Records from a dataset:
★ ★ ★

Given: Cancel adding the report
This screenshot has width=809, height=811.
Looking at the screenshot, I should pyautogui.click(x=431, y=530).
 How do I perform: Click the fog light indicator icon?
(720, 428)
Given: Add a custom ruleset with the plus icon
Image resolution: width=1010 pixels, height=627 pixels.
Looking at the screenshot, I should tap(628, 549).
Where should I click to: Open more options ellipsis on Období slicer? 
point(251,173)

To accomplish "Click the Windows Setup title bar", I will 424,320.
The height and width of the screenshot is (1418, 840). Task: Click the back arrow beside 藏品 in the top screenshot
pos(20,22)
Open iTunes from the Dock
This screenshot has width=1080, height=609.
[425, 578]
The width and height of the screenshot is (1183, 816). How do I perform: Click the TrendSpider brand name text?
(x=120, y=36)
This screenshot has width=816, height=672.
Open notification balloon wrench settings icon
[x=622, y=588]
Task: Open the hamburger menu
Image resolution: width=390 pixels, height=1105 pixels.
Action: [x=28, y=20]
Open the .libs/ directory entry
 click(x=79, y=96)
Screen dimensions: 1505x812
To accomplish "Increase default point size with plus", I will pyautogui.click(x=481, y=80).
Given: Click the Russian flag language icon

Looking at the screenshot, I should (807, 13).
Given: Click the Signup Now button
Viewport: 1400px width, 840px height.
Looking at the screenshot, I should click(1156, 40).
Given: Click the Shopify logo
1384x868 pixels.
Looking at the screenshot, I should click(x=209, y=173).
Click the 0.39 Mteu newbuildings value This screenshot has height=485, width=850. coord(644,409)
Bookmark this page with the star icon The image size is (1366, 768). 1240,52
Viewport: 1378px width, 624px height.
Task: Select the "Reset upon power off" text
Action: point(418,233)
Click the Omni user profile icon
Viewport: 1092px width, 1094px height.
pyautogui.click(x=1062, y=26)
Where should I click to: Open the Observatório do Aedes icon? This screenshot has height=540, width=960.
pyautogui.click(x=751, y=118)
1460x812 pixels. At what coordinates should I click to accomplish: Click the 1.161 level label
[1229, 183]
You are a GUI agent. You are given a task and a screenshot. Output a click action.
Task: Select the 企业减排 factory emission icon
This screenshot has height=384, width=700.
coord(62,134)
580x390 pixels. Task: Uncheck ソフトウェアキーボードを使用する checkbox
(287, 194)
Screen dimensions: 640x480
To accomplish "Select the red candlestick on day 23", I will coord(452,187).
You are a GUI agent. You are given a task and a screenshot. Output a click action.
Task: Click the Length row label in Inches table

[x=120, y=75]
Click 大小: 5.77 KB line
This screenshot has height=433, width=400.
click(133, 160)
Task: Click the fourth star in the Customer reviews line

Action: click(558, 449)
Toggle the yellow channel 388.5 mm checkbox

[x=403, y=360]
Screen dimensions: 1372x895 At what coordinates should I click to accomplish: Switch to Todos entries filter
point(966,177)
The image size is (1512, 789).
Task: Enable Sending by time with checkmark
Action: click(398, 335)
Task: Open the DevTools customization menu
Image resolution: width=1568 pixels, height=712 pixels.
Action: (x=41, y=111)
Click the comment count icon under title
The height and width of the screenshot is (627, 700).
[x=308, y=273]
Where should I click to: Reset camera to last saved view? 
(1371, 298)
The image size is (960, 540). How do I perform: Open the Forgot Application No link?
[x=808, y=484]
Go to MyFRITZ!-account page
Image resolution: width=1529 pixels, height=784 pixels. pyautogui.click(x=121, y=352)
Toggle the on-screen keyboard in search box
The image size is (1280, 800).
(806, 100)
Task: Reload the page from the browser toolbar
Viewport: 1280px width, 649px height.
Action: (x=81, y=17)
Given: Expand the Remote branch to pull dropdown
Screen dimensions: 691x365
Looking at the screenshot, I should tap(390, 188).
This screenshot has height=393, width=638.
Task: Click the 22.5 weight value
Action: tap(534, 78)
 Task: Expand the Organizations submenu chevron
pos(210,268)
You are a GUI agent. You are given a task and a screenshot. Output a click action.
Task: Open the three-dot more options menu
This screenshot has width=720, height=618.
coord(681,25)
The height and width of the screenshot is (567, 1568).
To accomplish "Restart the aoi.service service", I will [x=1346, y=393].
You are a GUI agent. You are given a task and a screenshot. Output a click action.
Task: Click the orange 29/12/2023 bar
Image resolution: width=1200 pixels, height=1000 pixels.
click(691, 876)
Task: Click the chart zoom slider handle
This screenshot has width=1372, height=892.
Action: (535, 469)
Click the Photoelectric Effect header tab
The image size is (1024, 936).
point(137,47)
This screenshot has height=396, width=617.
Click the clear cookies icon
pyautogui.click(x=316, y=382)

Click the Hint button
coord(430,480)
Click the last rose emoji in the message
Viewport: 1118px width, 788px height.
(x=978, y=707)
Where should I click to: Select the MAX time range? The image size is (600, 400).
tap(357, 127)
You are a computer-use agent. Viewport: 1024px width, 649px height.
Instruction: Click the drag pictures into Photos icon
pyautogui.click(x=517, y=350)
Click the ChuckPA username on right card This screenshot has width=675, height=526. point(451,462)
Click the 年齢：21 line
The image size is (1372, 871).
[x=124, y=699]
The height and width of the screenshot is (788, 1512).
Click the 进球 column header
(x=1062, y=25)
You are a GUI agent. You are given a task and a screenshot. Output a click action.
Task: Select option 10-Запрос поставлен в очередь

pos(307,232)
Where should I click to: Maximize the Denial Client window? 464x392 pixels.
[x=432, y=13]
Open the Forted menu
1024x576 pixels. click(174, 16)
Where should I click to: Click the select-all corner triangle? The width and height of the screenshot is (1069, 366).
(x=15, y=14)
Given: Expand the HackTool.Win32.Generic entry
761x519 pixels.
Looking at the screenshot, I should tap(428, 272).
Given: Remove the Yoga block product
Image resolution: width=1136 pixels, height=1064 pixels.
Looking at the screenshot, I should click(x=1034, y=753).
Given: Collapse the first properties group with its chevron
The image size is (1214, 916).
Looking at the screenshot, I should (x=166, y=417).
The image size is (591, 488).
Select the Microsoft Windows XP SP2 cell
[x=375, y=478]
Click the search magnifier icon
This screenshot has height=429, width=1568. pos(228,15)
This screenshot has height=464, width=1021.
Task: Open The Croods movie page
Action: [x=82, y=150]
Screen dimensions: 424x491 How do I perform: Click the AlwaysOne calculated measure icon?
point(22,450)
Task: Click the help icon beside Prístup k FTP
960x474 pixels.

★ ★ ★

### EXERCISE DESCRIPTION
Above are the lines; repeat exactly the ones from the line containing "Toggle the yellow channel 388.5 mm checkbox" down to the line containing "The height and width of the screenshot is (567, 1568).", both inclusive.

### EXPECTED OUTPUT
Toggle the yellow channel 388.5 mm checkbox

[x=403, y=360]
Screen dimensions: 1372x895 At what coordinates should I click to accomplish: Switch to Todos entries filter
point(966,177)
The image size is (1512, 789).
Task: Enable Sending by time with checkmark
Action: click(398, 335)
Task: Open the DevTools customization menu
Image resolution: width=1568 pixels, height=712 pixels.
Action: (x=41, y=111)
Click the comment count icon under title
The height and width of the screenshot is (627, 700).
[x=308, y=273]
Where should I click to: Reset camera to last saved view? 
(1371, 298)
The image size is (960, 540). How do I perform: Open the Forgot Application No link?
[x=808, y=484]
Go to MyFRITZ!-account page
Image resolution: width=1529 pixels, height=784 pixels. pyautogui.click(x=121, y=352)
Toggle the on-screen keyboard in search box
The image size is (1280, 800).
(806, 100)
Task: Reload the page from the browser toolbar
Viewport: 1280px width, 649px height.
Action: (x=81, y=17)
Given: Expand the Remote branch to pull dropdown
Screen dimensions: 691x365
Looking at the screenshot, I should tap(390, 188).
This screenshot has height=393, width=638.
Task: Click the 22.5 weight value
Action: tap(534, 78)
 Task: Expand the Organizations submenu chevron
pos(210,268)
You are a GUI agent. You are given a task and a screenshot. Output a click action.
Task: Open the three-dot more options menu
This screenshot has width=720, height=618.
coord(681,25)
The height and width of the screenshot is (567, 1568).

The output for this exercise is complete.